L’éviction de l’Espagne, par un acte de force, est certainement contradictoire avec la pure doctrine de Monroe, car celle-ci comportait le respect des situations acquises en 1823. Mais, depuis lors, les Etats-Unis ont grandi ; ils ont lié l’Atlantique au Pacifique par un chemin de fer transcontinental, dès 1862 ; leur première Exposition universelle, commémorative du Centenaire de l’Indépendance, se tenait à Philadelphie, au cœur de l’ancienne Amérique anglaise, en 1876 ; la seconde est celle de Chicago, en 1893 : elle s’intitule Colombienne, comme pour revendiquer en faveur des Yankees l’héritage du découvreur de l’Amérique.
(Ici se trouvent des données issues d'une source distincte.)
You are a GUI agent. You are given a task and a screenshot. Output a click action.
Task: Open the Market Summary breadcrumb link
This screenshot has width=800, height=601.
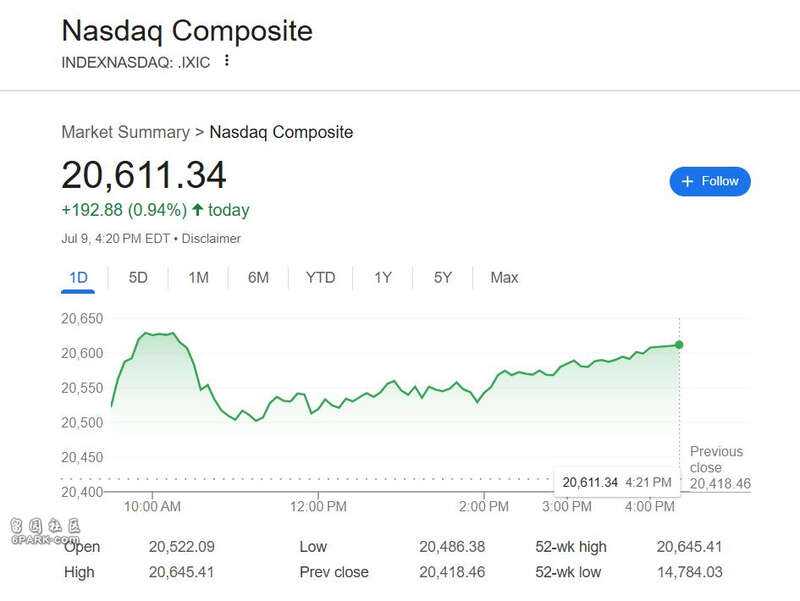(126, 132)
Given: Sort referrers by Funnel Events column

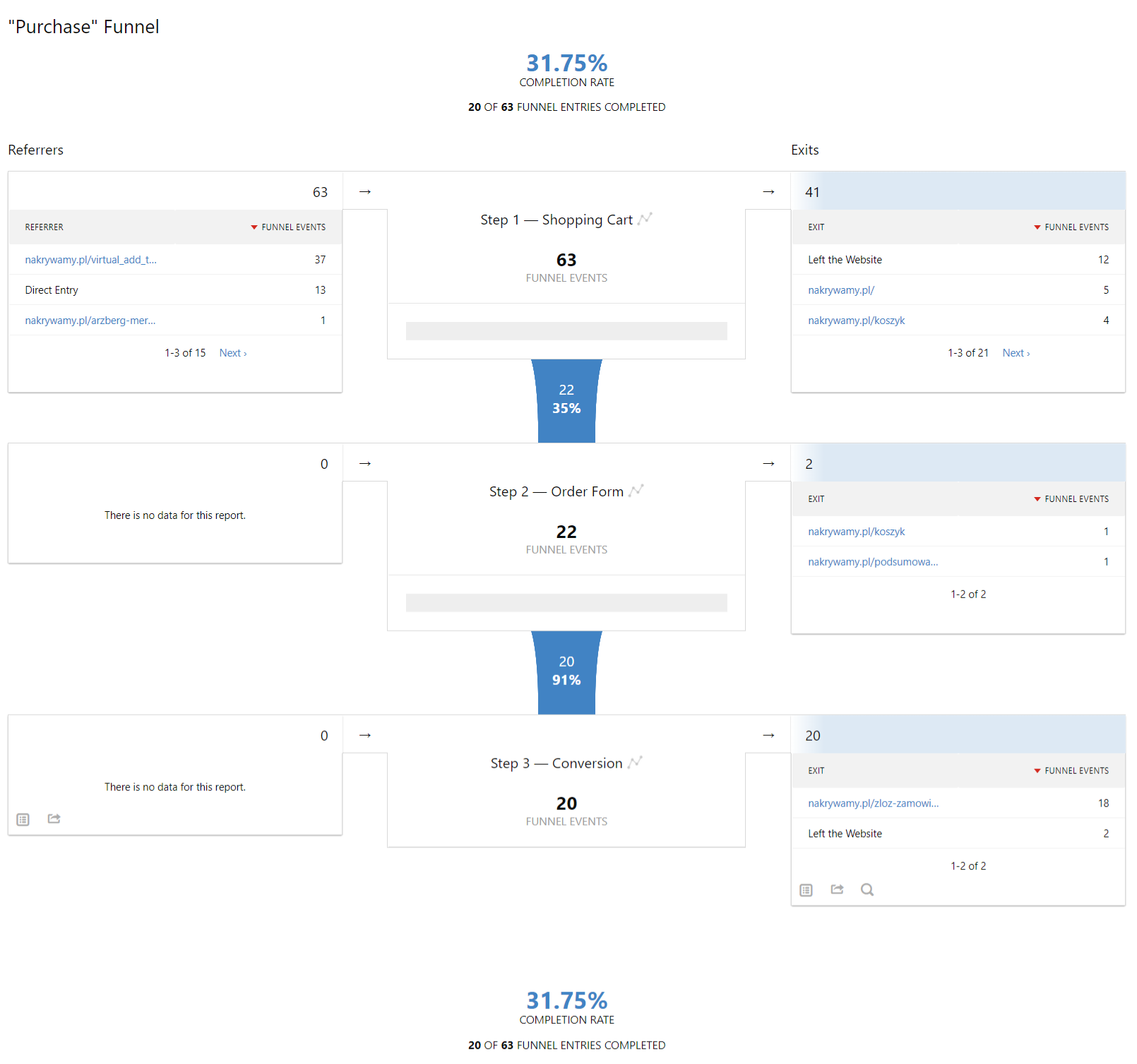Looking at the screenshot, I should pyautogui.click(x=293, y=227).
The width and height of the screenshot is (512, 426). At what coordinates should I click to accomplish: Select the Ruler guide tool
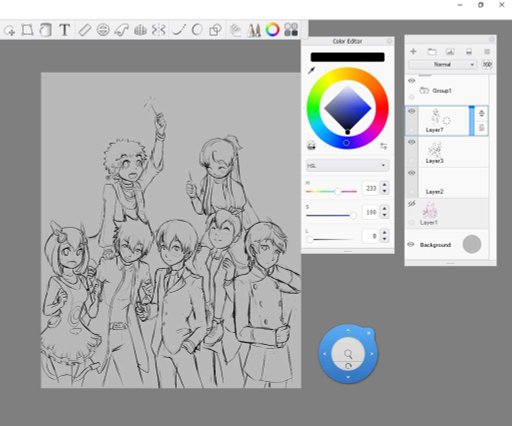coord(85,30)
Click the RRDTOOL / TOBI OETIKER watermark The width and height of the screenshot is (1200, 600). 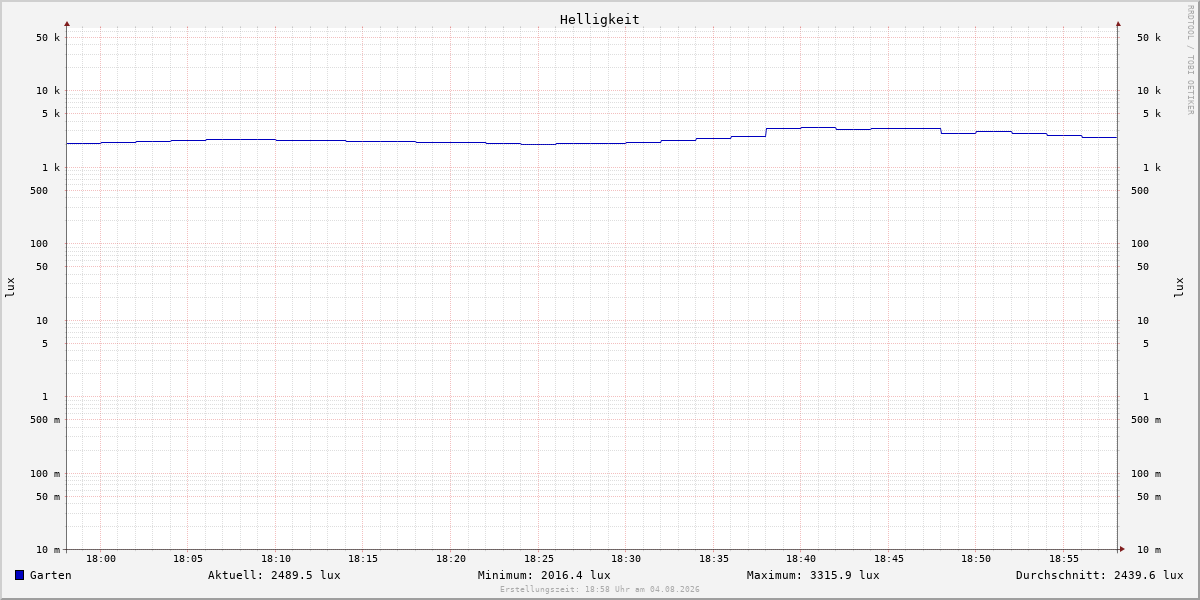(1190, 59)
Jadis importateurs de capitaux et de produits fabriqués, voici maintenant les Etats-Unis exportateurs et créanciers ; ils cherchent des débouchés pour leurs usines et s’avisent que l’expansion extérieure n’est permise qu’aux peuples assez forts pour la protéger. Le futur président Roosevelt gagna sa popularité comme colonel des rough riders de Cuba : ce nouveau protectorat assura aux escadres du golfe du Mexique une station de charbon ; une autre est organisée dans l’île de la Calebra, dépendance de Porto-Rico ; c’est encore une position de stratégie que l’îlot Guam, en plein Pacifique, spécifié nord-américain par le traité de Paris. Mais qui ne voit que ces progrès vont alarmer des concurrences, au fur et à mesure qu’ils mettront les États-Unis en contact avec des peuples plus résistans ?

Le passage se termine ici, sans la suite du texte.